Linear regression for each cell in a table - r

I have four tables. Each of them got 4 rows and 4 columns. Followings are the four tables.
For the 1st table,
t1 <- array(1:20, dim=c(4,4))
[,1] [,2] [,3] [,4]
[1,] 1 5 9 13
[2,] 2 6 10 14
[3,] 3 7 11 15
[4,] 4 8 12 16
For the 2nd table,
t2 <- array(6:25, dim=c(4,4))
[,1] [,2] [,3] [,4]
[1,] 6 10 14 18
[2,] 7 11 15 19
[3,] 8 12 16 20
[4,] 9 13 17 21
For the 3rd table,
t3 <- array(11:30, dim=c(4,4))
[,1] [,2] [,3] [,4]
[1,] 11 15 19 23
[2,] 12 16 20 24
[3,] 13 17 21 25
[4,] 14 18 22 26
For the 4th table,
t4 <- array(21:30, dim=c(4,4))
[,1] [,2] [,3] [,4]
[1,] 21 25 29 23
[2,] 22 26 30 24
[3,] 23 27 21 25
[4,] 24 28 22 26
For each tables, I got a fixed set of y-value.
t1 = 0.1
t2 = 3
t4 = 0.5
t6 = 7
In other words:
y <- c( 0.1, 3, 0.75, 7)
Then, I want to extract x values from each of the cell in the four tables. That is for the [1,1] cell, the x-values extacted should be (0.1, 3, 0.5, 7). We repeats this step one by one till the end of the table, i.e. the [4,4] cell. Thus, I got a total of 16 sets of x-values as folows:
cell x-values
[1,1] (1,6,11,21)
[1,2] (5,10,15,25)
…..
[4,4] (16, 21,26,26)
Then I try to calculate the R2 for linear regression for each y-x pairs. In other word, I want to got a total of 16 R2 values as follows:
For [1,1] cell, linear regression between (0.1, 3, 0.5, 7) and (1,6,11,21) = 0.6853
For [1,2] cell, linear regression between (0.1, 3, 0.5, 7) and (5,10,15,25) = 0.6853
…..
For [4,4] cell, linear regression between (0.1, 3, 0.5, 7) and (16, 21,26,26) = 0.2719
Finally, I want to get a table with the following two columns
cell R2
[1,1] 0.6853
[1,2] 0.6853
….
[4,4] 0.2719
I learnt that to do linear regression for x and y series of data, I can use following command:
Rcoefficient <- summary(lm(y ~ x, data=faithful))$r.squared
However, I have trouble readin each set of x-values from the four tables. I tried to use reshape, but I still cannot get it right. Could experts in Stackoverflow, help to suggest an efficient way to do it with R, as my real tables are very large with over 1000 columns and rows.
Thanks a lot.

I would[*] manipulate the arrays in place, by concatenating them into a 4 x 4 x 4 array:
t1 <- array(1:20, dim=c(4,4))
t2 <- array(6:25, dim=c(4,4))
t3 <- array(11:30, dim=c(4,4))
t4 <- array(21:30, dim=c(4,4))
tt <- array(c(t1,t2,t3,t4), dim = c(4,4,4))
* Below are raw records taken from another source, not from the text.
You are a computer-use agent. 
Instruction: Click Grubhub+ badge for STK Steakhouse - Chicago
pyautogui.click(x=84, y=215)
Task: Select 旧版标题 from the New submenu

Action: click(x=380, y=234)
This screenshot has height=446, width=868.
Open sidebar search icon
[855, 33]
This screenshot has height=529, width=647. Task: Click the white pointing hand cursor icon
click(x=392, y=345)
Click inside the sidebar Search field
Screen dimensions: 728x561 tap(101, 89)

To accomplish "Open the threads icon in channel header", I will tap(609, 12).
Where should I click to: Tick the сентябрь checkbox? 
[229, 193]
## now you can remove the original arrays
which gives:
> tt
, , 1
[,1] [,2] [,3] [,4]
[1,] 1 5 9 13
[2,] 2 6 10 14
[3,] 3 7 11 15
[4,] 4 8 12 16
, , 2
[,1] [,2] [,3] [,4]
[1,] 6 10 14 18
[2,] 7 11 15 19
[3,] 8 12 16 20
[4,] 9 13 17 21
, , 3
[,1] [,2] [,3] [,4]
[1,] 11 15 19 23
[2,] 12 16 20 24
[3,] 13 17 21 25
[4,] 14 18 22 26
, , 4
[,1] [,2] [,3] [,4]
[1,] 21 25 29 23
[2,] 22 26 30 24
[3,] 23 27 21 25
[4,] 24 28 22 26
Then we use aperm() to rearrange the dimensions of the array so that the indices you requested are in the right order. We create a matrix from this array as a final step.
X <- matrix(aperm(tt, c(3,1,2)), ncol = 4, byrow = TRUE)
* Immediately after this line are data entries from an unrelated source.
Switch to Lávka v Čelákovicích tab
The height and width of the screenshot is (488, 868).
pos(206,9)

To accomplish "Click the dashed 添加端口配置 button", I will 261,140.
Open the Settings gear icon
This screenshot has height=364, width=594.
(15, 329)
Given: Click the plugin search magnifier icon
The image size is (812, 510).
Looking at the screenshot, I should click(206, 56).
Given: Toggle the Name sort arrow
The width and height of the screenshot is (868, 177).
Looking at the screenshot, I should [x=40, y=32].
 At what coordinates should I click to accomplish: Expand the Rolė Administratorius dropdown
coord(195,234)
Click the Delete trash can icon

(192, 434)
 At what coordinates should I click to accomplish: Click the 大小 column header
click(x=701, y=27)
The aperm(tt, c(3,1,2)) step produces
> aperm(tt, c(3,1,2))
, , 1
[,1] [,2] [,3] [,4]
[1,] 1 2 3 4
[2,] 6 7 8 9
[3,] 11 12 13 14
[4,] 21 22 23 24
, , 2
[,1] [,2] [,3] [,4]
[1,] 5 6 7 8
[2,] 10 11 12 13
[3,] 15 16 17 18
[4,] 25 26 27 28
, , 3
[,1] [,2] [,3] [,4]
[1,] 9 10 11 12
[2,] 14 15 16 17
[3,] 19 20 21 22
[4,] 29 30 21 22
, , 4
[,1] [,2] [,3] [,4]
[1,] 13 14 15 16
[2,] 18 19 20 21
[3,] 23 24 25 26
[4,] 23 24 25 26
where the indices you want are in columns, which we exploit when creating the matrix as R will treat the permuted array as a vector filled from the columns of the permuted array. X results in
> X
[,1] [,2] [,3] [,4]
[1,] 1 6 11 21
[2,] 2 7 12 22
[3,] 3 8 13 23
[4,] 4 9 14 24
[5,] 5 10 15 25
[6,] 6 11 16 26
[7,] 7 12 17 27
[8,] 8 13 18 28
[9,] 9 14 19 29
[10,] 10 15 20 30
[11,] 11 16 21 21
[12,] 12 17 22 22
[13,] 13 18 23 23
[14,] 14 19 24 24
[15,] 15 20 25 25
[16,] 16 21 26 26
Then we can proceed as per #January's answer and fit the regression (though note I explicitly pass in y as the scoping rules of lm() are non-standard and I'm being defensive.)
y <- c( 0.1, 3, 0.75, 7)
r2 <- apply(X, 1, function(x, y) summary(lm(y ~ x))$r.squared, y = y)
This results in:
> head(r2)
[1] 0.7160542 0.7160542 0.7160542 0.7160542 0.7160542 0.7160542
Note that there is an inconsistency in your text and code. You state the response is (0.1, 3, 0.5, 7) but define y as c( 0.1, 3, 0.75, 7). The results I show use the latter but your results used the former, hence the difference.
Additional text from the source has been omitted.